Medical Policy (MP) S-249 Amniotic Membrane and Amniotic Fluid Typing was recently published with a line of experimental and investigational procedure codes omitted. This error has been corrected and the policy was updated on May 17, 2024.

To view MP S-249 policy, go to the Provider Resource Center. On the top task bar, click the drop-down arrow for MEDICAL POLICY SEARCH, select MEDICAL POLICIES, and then type “S-249” into the search bar.


Additional Documentation Required for Quality Improvement Organization Audits

The Centers for Medicare and Medicaid Services (CMS) is requiring that insurers, including Highmark, collect additional documentation from facilities for Quality Improvement Organization (QIO) program audits, effective January 1, 2024.

For these audits, facilities will now be required to submit the following documents:

  • Notice of Medicare Non-Coverage (NOMNC)
  • Detailed Explanation of Non-Coverage (DENC)
For more, see the recent Special Bulletin.


Quick Claims Functionality in Availity Now Available for Highmark Providers

Professional providers who use Availity® for claim submission now have access to the Quick Claims functionality for Highmark members. Quick Claims allows providers to create templates that pre-populate certain fields when submitting a CMS-1500 claim. This will save time for providers who routinely submit claims for the same patient or same service each week or each month. To learn more, go here.

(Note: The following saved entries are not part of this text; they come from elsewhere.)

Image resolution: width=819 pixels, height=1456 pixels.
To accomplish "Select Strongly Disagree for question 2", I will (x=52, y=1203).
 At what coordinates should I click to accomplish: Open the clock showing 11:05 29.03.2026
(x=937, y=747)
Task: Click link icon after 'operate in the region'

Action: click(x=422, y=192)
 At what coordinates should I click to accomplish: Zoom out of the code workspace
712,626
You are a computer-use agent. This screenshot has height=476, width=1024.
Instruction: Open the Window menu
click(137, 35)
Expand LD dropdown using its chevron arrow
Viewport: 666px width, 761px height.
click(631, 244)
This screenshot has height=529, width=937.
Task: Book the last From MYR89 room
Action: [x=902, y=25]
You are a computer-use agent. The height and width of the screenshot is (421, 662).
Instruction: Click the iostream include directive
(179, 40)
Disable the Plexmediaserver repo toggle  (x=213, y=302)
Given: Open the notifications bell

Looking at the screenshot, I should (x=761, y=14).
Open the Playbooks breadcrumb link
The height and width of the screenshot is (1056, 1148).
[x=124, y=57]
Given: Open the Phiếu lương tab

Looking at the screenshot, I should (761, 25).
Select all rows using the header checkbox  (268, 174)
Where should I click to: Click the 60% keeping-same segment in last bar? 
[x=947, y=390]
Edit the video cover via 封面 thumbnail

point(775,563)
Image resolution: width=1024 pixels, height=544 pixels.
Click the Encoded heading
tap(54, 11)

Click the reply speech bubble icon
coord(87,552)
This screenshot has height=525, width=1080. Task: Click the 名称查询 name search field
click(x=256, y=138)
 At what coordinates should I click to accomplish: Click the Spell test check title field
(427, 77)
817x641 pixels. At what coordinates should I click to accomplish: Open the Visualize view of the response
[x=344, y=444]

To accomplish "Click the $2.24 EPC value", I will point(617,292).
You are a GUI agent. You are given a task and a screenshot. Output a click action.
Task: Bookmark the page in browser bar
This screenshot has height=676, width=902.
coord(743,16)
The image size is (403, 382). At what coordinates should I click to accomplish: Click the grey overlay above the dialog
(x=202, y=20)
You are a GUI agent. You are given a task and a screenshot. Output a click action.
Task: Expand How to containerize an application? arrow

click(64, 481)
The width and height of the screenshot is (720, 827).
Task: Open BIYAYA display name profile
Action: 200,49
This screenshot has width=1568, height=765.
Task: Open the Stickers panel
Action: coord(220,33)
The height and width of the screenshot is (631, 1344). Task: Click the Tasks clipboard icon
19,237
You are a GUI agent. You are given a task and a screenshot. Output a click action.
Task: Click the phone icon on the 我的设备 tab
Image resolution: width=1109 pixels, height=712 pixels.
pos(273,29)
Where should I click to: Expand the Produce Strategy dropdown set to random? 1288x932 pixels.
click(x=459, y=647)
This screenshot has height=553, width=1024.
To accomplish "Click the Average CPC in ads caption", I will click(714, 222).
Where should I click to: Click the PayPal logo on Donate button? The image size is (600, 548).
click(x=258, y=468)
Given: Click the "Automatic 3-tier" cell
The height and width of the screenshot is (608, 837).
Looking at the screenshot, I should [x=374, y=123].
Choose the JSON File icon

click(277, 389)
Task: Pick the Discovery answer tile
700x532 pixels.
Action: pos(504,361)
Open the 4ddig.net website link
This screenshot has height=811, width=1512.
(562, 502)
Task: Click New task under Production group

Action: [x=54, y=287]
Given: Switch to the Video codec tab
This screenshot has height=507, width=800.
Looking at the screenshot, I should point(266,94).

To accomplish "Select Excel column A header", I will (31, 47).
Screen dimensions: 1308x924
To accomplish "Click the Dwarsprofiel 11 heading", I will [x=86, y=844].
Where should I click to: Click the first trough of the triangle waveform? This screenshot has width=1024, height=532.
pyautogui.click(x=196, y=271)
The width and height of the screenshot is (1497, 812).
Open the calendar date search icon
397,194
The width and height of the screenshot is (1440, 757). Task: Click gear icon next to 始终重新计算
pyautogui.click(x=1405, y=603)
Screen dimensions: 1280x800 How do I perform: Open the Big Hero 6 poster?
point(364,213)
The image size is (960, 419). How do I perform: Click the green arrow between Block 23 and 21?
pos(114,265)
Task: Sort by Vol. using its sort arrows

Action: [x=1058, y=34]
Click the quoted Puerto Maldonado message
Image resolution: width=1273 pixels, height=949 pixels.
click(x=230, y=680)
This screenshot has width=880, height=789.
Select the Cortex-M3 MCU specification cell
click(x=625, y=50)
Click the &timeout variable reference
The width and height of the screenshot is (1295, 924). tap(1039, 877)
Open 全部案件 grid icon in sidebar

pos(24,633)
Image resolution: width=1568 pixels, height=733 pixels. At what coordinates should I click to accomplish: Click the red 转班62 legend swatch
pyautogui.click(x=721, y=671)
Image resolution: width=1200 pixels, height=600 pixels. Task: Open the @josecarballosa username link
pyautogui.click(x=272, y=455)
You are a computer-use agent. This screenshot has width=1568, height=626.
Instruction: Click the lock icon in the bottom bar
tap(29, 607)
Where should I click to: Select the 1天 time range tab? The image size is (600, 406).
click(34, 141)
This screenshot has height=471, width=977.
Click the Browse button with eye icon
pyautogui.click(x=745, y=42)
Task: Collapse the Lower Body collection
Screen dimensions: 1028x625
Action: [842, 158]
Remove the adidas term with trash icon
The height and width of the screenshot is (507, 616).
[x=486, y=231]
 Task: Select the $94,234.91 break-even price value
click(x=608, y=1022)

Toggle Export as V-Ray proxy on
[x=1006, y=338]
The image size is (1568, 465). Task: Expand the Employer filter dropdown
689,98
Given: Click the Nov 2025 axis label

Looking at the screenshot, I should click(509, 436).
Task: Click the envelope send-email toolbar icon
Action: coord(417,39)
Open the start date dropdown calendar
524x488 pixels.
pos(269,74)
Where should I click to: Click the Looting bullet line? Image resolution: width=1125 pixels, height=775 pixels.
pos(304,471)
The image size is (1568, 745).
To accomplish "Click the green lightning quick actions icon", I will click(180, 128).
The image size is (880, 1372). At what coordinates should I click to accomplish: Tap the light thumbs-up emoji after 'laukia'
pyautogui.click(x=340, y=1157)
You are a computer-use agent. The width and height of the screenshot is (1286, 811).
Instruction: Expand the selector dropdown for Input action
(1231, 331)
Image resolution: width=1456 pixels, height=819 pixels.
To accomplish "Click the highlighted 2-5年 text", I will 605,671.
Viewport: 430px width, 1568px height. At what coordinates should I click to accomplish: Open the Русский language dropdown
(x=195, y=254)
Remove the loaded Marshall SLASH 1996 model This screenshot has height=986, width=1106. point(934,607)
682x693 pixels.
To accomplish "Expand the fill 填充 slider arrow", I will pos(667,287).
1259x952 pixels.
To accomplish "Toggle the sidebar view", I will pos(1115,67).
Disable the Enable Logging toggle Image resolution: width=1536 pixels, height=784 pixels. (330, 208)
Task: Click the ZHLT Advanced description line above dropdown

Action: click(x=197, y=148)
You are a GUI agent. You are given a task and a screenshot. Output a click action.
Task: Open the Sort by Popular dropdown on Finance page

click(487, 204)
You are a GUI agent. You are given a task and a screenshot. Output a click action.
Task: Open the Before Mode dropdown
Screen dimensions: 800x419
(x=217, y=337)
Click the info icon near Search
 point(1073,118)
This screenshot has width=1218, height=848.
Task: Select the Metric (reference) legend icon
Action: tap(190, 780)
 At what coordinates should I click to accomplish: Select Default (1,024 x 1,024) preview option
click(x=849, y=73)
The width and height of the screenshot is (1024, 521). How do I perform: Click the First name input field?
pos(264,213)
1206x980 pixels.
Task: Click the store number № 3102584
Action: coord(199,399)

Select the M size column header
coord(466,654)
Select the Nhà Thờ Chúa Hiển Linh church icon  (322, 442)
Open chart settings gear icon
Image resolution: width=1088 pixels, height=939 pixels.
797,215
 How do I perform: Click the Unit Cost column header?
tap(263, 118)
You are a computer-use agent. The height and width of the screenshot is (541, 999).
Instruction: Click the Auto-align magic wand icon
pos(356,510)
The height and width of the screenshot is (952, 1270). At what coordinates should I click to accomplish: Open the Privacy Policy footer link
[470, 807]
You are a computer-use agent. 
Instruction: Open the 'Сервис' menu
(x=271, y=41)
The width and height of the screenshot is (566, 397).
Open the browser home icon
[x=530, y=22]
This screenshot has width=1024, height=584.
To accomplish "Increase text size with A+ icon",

New Inpatient Facility Diagnosis Guidelines Available on PRC via Availity

To assist providers with claims submission for highly complex medical conditions, Highmark has created the Inpatient Facility Diagnosis Guidelines page on the Provider Resource Center (PRC) via Payer Spaces in Availity®.

Providers will find detailed information, including diagnostic thresholds and accurate coding guidance, on a variety of conditions, including Acute Respiratory Failure, Malnutrition, and Sepsis and Septic Shock. To view the Special Bulletin, click here.


Removal of PCP Change Form from PRC

As we continue to align with Highmark processes, the Primary Care Physician (PCP) Change form — which allows you to remove/add a member to your practice with the member’s consent — is being discontinued. Members are responsible for selecting their own Primary Care Physician, and they can do so in two easy ways by:

  • Calling Member Service with the phone number on the back of their insurance card.
  • Using the Member Portal to electronically change their PCP designation.